[Voci per trovare oggetti]
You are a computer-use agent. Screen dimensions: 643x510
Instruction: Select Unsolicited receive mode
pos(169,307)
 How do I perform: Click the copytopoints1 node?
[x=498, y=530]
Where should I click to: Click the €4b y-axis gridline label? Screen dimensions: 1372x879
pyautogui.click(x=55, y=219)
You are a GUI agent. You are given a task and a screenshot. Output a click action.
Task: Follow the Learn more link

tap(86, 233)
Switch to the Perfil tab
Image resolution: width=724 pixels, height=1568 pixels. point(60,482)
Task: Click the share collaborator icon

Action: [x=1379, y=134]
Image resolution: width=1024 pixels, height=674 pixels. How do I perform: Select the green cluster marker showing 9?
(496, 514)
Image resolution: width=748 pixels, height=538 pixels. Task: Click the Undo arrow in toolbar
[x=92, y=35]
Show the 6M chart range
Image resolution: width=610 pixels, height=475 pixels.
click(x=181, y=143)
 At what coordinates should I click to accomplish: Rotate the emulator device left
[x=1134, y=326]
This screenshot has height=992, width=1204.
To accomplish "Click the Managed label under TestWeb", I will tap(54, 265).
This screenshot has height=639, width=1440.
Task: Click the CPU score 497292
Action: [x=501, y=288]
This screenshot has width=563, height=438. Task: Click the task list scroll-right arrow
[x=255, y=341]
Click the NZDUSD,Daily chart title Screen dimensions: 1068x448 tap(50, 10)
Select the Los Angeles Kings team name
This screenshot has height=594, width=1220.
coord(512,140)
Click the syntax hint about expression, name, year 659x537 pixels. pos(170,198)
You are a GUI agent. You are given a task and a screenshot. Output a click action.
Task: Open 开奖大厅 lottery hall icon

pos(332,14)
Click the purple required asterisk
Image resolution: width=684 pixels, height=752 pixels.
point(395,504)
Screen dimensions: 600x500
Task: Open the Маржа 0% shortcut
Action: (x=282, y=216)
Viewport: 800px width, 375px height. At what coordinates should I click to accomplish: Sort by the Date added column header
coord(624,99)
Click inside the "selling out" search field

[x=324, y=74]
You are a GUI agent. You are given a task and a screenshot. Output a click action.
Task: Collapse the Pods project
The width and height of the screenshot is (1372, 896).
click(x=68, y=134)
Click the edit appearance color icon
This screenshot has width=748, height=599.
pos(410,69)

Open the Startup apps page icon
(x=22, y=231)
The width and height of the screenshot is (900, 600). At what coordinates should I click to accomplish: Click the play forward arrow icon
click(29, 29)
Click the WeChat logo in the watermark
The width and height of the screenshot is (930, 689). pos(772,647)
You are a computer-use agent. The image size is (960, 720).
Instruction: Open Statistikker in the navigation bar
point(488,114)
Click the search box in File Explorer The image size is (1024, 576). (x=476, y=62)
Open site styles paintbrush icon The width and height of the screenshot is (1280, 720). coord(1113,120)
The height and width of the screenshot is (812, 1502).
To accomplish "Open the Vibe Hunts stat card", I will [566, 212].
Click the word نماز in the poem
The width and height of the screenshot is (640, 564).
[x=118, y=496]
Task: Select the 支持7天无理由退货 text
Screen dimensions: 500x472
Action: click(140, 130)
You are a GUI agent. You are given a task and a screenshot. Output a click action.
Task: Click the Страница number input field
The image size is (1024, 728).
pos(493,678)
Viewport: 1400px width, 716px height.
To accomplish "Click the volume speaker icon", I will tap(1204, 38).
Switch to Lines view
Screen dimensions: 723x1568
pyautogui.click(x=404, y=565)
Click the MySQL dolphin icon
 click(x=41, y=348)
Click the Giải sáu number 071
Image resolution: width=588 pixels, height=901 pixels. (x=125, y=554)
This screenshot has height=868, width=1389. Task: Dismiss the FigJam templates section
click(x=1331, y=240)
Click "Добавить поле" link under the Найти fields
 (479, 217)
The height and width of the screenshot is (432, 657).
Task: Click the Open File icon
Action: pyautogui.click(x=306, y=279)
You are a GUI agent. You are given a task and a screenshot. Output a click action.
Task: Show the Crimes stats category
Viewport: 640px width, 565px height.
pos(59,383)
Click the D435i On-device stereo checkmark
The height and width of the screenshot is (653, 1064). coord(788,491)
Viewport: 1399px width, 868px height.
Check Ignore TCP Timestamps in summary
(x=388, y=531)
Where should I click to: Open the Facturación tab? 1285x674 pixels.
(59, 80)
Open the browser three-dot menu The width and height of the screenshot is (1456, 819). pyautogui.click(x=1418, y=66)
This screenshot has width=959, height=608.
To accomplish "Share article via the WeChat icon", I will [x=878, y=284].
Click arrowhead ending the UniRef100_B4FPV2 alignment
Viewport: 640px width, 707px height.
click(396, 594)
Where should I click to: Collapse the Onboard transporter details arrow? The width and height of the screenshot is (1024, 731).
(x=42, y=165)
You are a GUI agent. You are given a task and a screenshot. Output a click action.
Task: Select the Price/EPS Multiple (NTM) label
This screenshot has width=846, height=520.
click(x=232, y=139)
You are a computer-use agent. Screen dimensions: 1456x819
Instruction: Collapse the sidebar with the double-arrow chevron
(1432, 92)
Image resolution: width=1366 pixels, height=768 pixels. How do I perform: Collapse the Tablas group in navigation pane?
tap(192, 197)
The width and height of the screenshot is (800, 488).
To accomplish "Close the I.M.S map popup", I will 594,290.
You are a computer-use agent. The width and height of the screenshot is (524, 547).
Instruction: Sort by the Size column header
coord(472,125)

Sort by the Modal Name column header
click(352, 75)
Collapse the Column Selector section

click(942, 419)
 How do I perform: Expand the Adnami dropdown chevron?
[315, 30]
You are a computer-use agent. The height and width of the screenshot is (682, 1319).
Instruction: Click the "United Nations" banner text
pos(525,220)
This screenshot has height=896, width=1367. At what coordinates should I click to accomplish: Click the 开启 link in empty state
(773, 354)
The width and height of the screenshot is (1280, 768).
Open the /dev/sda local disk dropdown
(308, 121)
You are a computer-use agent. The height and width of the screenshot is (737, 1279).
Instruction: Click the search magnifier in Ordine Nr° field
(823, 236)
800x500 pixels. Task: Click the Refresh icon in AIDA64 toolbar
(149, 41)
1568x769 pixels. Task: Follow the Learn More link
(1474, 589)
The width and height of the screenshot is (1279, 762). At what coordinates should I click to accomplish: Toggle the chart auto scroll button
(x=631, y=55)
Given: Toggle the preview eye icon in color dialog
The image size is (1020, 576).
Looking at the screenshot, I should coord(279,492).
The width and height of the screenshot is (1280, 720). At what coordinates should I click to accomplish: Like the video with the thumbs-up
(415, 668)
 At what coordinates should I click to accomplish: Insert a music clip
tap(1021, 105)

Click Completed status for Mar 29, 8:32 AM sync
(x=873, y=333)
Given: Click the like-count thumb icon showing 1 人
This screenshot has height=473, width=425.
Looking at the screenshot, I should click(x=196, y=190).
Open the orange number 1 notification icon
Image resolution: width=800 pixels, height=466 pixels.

Cosa fare — Converti tutte le voci qui sopra in un elenco JSON di stringhe, una stringa per ogni riga. Tralascia le righe vuote.

Risposta —
[
  "You are a computer-use agent. Screen dimensions: 643x510",
  "Instruction: Select Unsolicited receive mode",
  "pos(169,307)",
  " How do I perform: Click the copytopoints1 node?",
  "[x=498, y=530]",
  "Where should I click to: Click the €4b y-axis gridline label? Screen dimensions: 1372x879",
  "pyautogui.click(x=55, y=219)",
  "You are a GUI agent. You are given a task and a screenshot. Output a click action.",
  "Task: Follow the Learn more link",
  "tap(86, 233)",
  "Switch to the Perfil tab",
  "Image resolution: width=724 pixels, height=1568 pixels. point(60,482)",
  "Task: Click the share collaborator icon",
  "Action: [x=1379, y=134]",
  "Image resolution: width=1024 pixels, height=674 pixels. How do I perform: Select the green cluster marker showing 9?",
  "(496, 514)",
  "Image resolution: width=748 pixels, height=538 pixels. Task: Click the Undo arrow in toolbar",
  "[x=92, y=35]",
  "Show the 6M chart range",
  "Image resolution: width=610 pixels, height=475 pixels.",
  "click(x=181, y=143)",
  " At what coordinates should I click to accomplish: Rotate the emulator device left",
  "[x=1134, y=326]",
  "This screenshot has height=992, width=1204.",
  "To accomplish \"Click the Managed label under TestWeb\", I will tap(54, 265).",
  "This screenshot has height=639, width=1440.",
  "Task: Click the CPU score 497292",
  "Action: [x=501, y=288]",
  "This screenshot has width=563, height=438. Task: Click the task list scroll-right arrow",
  "[x=255, y=341]",
  "Click the NZDUSD,Daily chart title Screen dimensions: 1068x448 tap(50, 10)",
  "Select the Los Angeles Kings team name",
  "This screenshot has height=594, width=1220.",
  "coord(512,140)",
  "Click the syntax hint about expression, name, year 659x537 pixels. pos(170,198)",
  "You are a GUI agent. You are given a task and a screenshot. Output a click action.",
  "Task: Open 开奖大厅 lottery hall icon",
  "pos(332,14)",
  "Click the purple required asterisk",
  "Image resolution: width=684 pixels, height=752 pixels.",
  "point(395,504)",
  "Screen dimensions: 600x500",
  "Task: Open the Маржа 0% shortcut",
  "Action: (x=282, y=216)",
  "Viewport: 800px width, 375px height. At what coordinates should I click to accomplish: Sort by the Date added column header",
  "coord(624,99)",
  "Click inside the \"selling out\" search field",
  "[x=324, y=74]",
  "You are a GUI agent. You are given a task and a screenshot. Output a click action.",
  "Task: Collapse the Pods project",
  "The width and height of the screenshot is (1372, 896).",
  "click(x=68, y=134)",
  "Click the edit appearance color icon",
  "This screenshot has width=748, height=599.",
  "pos(410,69)",
  "Open the Startup apps page icon",
  "(x=22, y=231)",
  "The width and height of the screenshot is (900, 600). At what coordinates should I click to accomplish: Click the play forward arrow icon",
  "click(29, 29)",
  "Click the WeChat logo in the watermark",
  "The width and height of the screenshot is (930, 689). pos(772,647)",
  "You are a computer-use agent. The image size is (960, 720).",
  "Instruction: Open Statistikker in the navigation bar",
  "point(488,114)",
  "Click the search box in File Explorer The image size is (1024, 576). (x=476, y=62)",
  "Open site styles paintbrush icon The width and height of the screenshot is (1280, 720). coord(1113,120)",
  "The height and width of the screenshot is (812, 1502).",
  "To accomplish \"Open the Vibe Hunts stat card\", I will [566, 212].",
  "Click the word نماز in the poem",
  "The width and height of the screenshot is (640, 564).",
  "[x=118, y=496]",
  "Task: Select the 支持7天无理由退货 text",
  "Screen dimensions: 500x472",
  "Action: click(140, 130)",
  "You are a GUI agent. You are given a task and a screenshot. Output a click action.",
  "Task: Click the Страница number input field",
  "The image size is (1024, 728).",
  "pos(493,678)",
  "Viewport: 1400px width, 716px height.",
  "To accomplish \"Click the volume speaker icon\", I will tap(1204, 38).",
  "Switch to Lines view",
  "Screen dimensions: 723x1568",
  "pyautogui.click(x=404, y=565)",
  "Click the MySQL dolphin icon",
  " click(x=41, y=348)",
  "Click the Giải sáu number 071",
  "Image resolution: width=588 pixels, height=901 pixels. (x=125, y=554)",
  "This screenshot has height=868, width=1389. Task: Dismiss the FigJam templates section",
  "click(x=1331, y=240)",
  "Click \"Добавить поле\" link under the Найти fields",
  " (479, 217)",
  "The height and width of the screenshot is (432, 657).",
  "Task: Click the Open File icon",
  "Action: pyautogui.click(x=306, y=279)",
  "You are a GUI agent. You are given a task and a screenshot. Output a click action.",
  "Task: Show the Crimes stats category",
  "Viewport: 640px width, 565px height.",
  "pos(59,383)",
  "Click the D435i On-device stereo checkmark",
  "The height and width of the screenshot is (653, 1064). coord(788,491)",
  "Viewport: 1399px width, 868px height.",
  "Check Ignore TCP Timestamps in summary",
  "(x=388, y=531)",
  "Where should I click to: Open the Facturación tab? 1285x674 pixels.",
  "(59, 80)",
  "Open the browser three-dot menu The width and height of the screenshot is (1456, 819). pyautogui.click(x=1418, y=66)",
  "This screenshot has width=959, height=608.",
  "To accomplish \"Share article via the WeChat icon\", I will [x=878, y=284].",
  "Click arrowhead ending the UniRef100_B4FPV2 alignment",
  "Viewport: 640px width, 707px height.",
  "click(396, 594)",
  "Where should I click to: Collapse the Onboard transporter details arrow? The width and height of the screenshot is (1024, 731).",
  "(x=42, y=165)",
  "You are a GUI agent. You are given a task and a screenshot. Output a click action.",
  "Task: Select the Price/EPS Multiple (NTM) label",
  "This screenshot has width=846, height=520.",
  "click(x=232, y=139)",
  "You are a computer-use agent. Screen dimensions: 1456x819",
  "Instruction: Collapse the sidebar with the double-arrow chevron",
  "(1432, 92)",
  "Image resolution: width=1366 pixels, height=768 pixels. How do I perform: Collapse the Tablas group in navigation pane?",
  "tap(192, 197)",
  "The width and height of the screenshot is (800, 488).",
  "To accomplish \"Close the I.M.S map popup\", I will 594,290.",
  "You are a computer-use agent. The width and height of the screenshot is (524, 547).",
  "Instruction: Sort by the Size column header",
  "coord(472,125)",
  "Sort by the Modal Name column header",
  "click(352, 75)",
  "Collapse the Column Selector section",
  "click(942, 419)",
  " How do I perform: Expand the Adnami dropdown chevron?",
  "[315, 30]",
  "You are a computer-use agent. The height and width of the screenshot is (682, 1319).",
  "Instruction: Click the \"United Nations\" banner text",
  "pos(525,220)",
  "This screenshot has height=896, width=1367. At what coordinates should I click to accomplish: Click the 开启 link in empty state",
  "(773, 354)",
  "The width and height of the screenshot is (1280, 768).",
  "Open the /dev/sda local disk dropdown",
  "(308, 121)",
  "You are a computer-use agent. The height and width of the screenshot is (737, 1279).",
  "Instruction: Click the search magnifier in Ordine Nr° field",
  "(823, 236)",
  "800x500 pixels. Task: Click the Refresh icon in AIDA64 toolbar",
  "(149, 41)",
  "1568x769 pixels. Task: Follow the Learn More link",
  "(1474, 589)",
  "The width and height of the screenshot is (1279, 762). At what coordinates should I click to accomplish: Toggle the chart auto scroll button",
  "(x=631, y=55)",
  "Given: Toggle the preview eye icon in color dialog",
  "The image size is (1020, 576).",
  "Looking at the screenshot, I should coord(279,492).",
  "The width and height of the screenshot is (1280, 720). At what coordinates should I click to accomplish: Like the video with the thumbs-up",
  "(415, 668)",
  " At what coordinates should I click to accomplish: Insert a music clip",
  "tap(1021, 105)",
  "Click Completed status for Mar 29, 8:32 AM sync",
  "(x=873, y=333)",
  "Given: Click the like-count thumb icon showing 1 人",
  "This screenshot has height=473, width=425.",
  "Looking at the screenshot, I should click(x=196, y=190).",
  "Open the orange number 1 notification icon",
  "Image resolution: width=800 pixels, height=466 pixels."
]